Even though the firm met the initial deadline, there remains more work to be done. The roadmap also includes the steps and timelines required for meeting the 3 remaining deadlines over the next year. These steps are prioritized among other cybersecurity, IT, and business goals to allow the organization to remain on track while continuing to tackle the requirements laid out in NYDFS cybersecurity regulations.
Meeting the Challenges of HIPAA
During SWC’s gap analysis and risk assessment, it was discovered that the firm’s HIPAA compliance was sufficient on paper, but each area typically had only 1 layer of defense. SWC raised the concern, “what happens if the 1 layer of defense fails or breaks down?” These type of questions helped to bridge the conversation from compliance to real cybersecurity protection.
Beyond Compliance – the Future of cybersecurity
Beyond compliance, a proper cybersecurity roadmap often includes the following steps: moving from on-premises systems to the cloud, securing your data in the cloud, fixing other leftover issues, and finally establishing a Security Managed Services program to help maintain a high-performing, agile IT system.

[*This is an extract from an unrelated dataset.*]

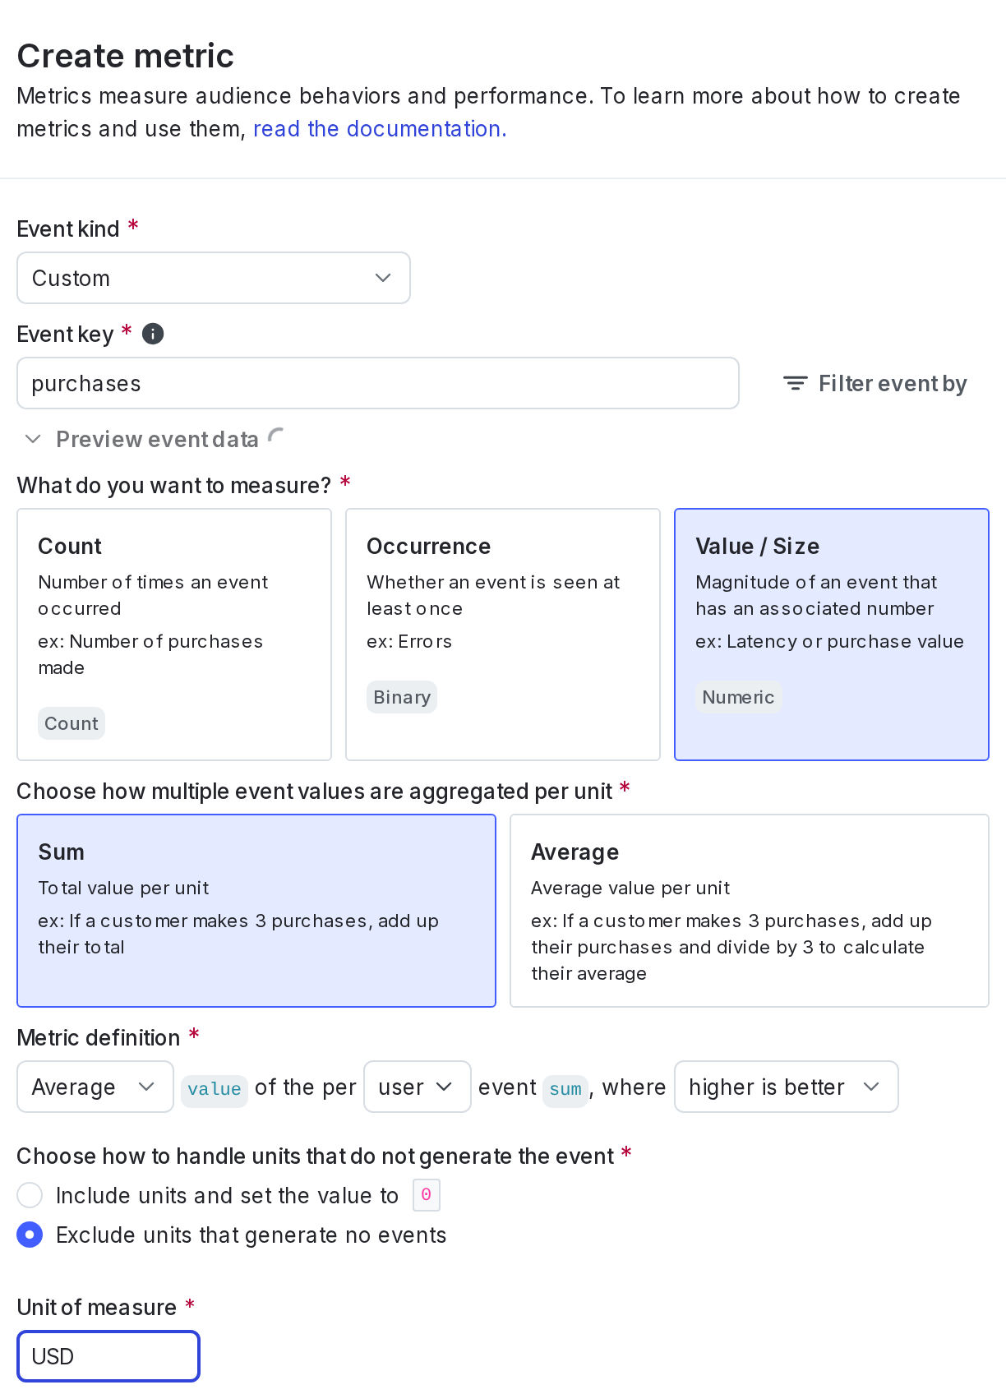Click the Event key purchases field
Screen dimensions: 1006x1394
tap(378, 383)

For example, this firm resolved many compliance and security assessment issues found by moving email and unstructured data (file system) to Office 365 and SharePoint Online, respectively. Once the data was in Office 365, there were many more robust and easy to use security and compliance tools built in.

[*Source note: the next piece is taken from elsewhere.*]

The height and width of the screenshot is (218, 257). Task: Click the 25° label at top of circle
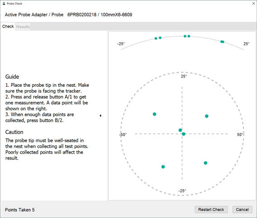coord(184,76)
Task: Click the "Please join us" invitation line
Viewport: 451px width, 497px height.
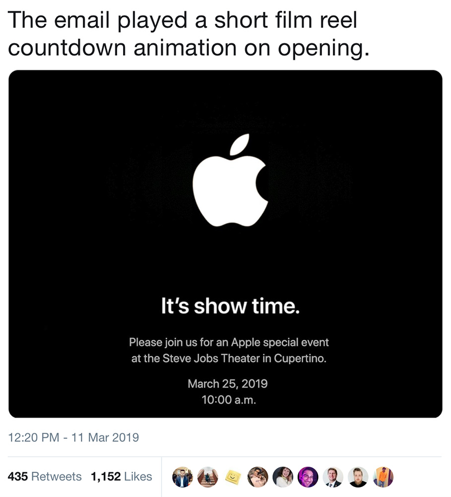Action: (229, 342)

In addition to Office 365, SWC recommended Enterprise Mobility + Security (EMS) E5 to take advantage of the identity-driven security, mobile device management, and information protection. In addition to being an easier platform to secure, Office 365 is easier to use and maintain; it sets the stage for improved employee productivity.
Once the new system was secured, the firm was able to better prepare for more detailed verification such as penetration testing.
By measuring compliance and risk, the firm is now able to act fast to meet new regulations. It has also allowed the firm to show and improve upon HIPAA compliance and avoid HIPAA violations. This helps the firm avoid security breaches and avoid or minimize any compliance fines in both the short and long term.